Why Changing Workplaces Are Making It Worse
The book excerpt argues that shifts in workplace culture — flatter hierarchies, remote work silos, increased performance anxiety — have eroded the informal checks that once kept group dynamics in balance.
When teams are stressed, leaderless, or competing for diminishing resources, scapegoating becomes a release valve. Someone gets targeted, consciously or not, and the group coalesces around pushing them out.
In Ottawa specifically, sectors like the federal public service, tech, and non-profits have all undergone significant structural changes over the past few years. Return-to-office mandates, team restructuring, and layoffs have heightened anxieties across the board — creating exactly the kind of instability that experts say enables mobbing to take root.
The Toll on Targets
Research consistently links workplace mobbing to serious mental health consequences: anxiety, depression, PTSD, and long-term career disruption.

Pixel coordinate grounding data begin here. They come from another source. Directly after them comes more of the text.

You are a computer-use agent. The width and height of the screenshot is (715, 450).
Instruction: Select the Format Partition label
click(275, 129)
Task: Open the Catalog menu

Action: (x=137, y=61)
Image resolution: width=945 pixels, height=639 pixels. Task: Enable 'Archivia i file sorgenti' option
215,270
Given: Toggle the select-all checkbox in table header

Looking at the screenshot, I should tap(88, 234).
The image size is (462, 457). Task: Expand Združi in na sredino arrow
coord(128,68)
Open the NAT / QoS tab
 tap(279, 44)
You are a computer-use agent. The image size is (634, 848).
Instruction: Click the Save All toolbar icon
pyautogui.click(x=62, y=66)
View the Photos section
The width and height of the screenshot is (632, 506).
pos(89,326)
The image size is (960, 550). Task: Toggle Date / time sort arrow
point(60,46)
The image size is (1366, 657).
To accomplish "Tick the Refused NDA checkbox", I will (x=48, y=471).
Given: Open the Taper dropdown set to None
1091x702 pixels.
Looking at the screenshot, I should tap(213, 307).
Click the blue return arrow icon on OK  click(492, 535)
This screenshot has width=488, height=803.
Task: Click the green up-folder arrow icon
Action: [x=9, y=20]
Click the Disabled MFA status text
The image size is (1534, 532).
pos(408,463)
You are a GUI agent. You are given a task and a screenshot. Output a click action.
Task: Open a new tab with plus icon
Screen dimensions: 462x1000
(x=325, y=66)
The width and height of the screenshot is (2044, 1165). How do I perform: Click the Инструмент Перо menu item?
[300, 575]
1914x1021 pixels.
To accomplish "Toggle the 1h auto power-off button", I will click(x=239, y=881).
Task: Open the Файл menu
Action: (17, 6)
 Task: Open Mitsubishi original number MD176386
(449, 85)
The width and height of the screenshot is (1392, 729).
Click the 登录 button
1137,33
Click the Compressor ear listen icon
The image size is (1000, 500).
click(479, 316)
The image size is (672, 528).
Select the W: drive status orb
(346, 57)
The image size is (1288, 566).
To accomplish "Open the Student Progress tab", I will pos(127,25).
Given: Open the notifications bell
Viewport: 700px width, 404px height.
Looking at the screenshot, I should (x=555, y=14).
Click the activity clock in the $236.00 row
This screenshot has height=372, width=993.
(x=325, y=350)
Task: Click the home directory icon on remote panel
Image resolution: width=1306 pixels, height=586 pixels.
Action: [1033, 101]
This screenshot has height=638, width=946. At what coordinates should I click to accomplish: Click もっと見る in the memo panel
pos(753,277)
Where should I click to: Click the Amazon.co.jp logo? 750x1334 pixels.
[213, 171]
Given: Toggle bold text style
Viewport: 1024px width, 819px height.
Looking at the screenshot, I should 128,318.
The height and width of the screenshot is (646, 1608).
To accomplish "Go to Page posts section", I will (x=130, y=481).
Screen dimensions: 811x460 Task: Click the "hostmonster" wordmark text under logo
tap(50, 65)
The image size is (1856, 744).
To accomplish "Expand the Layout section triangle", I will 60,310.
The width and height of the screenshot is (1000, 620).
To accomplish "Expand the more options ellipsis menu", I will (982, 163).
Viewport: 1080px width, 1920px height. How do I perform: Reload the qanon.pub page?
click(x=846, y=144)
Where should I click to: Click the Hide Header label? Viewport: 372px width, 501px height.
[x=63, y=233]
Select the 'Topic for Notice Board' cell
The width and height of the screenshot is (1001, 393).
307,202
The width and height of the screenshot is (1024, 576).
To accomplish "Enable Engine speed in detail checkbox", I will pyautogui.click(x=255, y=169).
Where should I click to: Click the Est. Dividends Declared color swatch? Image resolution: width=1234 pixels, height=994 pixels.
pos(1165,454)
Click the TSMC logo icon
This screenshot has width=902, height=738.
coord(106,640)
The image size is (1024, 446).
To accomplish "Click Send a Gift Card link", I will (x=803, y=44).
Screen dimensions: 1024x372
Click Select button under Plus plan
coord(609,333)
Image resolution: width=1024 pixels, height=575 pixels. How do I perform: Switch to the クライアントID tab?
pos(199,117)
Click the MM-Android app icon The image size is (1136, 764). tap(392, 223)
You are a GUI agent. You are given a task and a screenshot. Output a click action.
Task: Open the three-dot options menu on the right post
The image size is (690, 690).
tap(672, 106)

Many targets don't report what's happening because the behaviour is so diffuse — there's rarely one clear aggressor to point to.
For HR departments and managers, that ambiguity is also a challenge. Standard harassment protocols are built around individual bad actors. Mobbing requires a different lens entirely.
What Can Ottawa Workers and Employers Do?
Awareness is the first step. Knowing the term — and what the pattern looks like — allows targets to name what's happening and seek support sooner. It also gives managers and HR professionals a framework to recognize warning signs before things escalate.
Organizations that invest in psychological safety, transparent conflict resolution processes, and healthy team culture are best positioned to prevent mobbing from taking hold.
For anyone who suspects they're experiencing it, documenting incidents methodically and reaching out to an employee assistance program (EAP) or a workplace mediator is a strong first move.
Ottawa has no shortage of workplace wellness resources, and as awareness of mobbing grows, so does the toolkit for addressing it.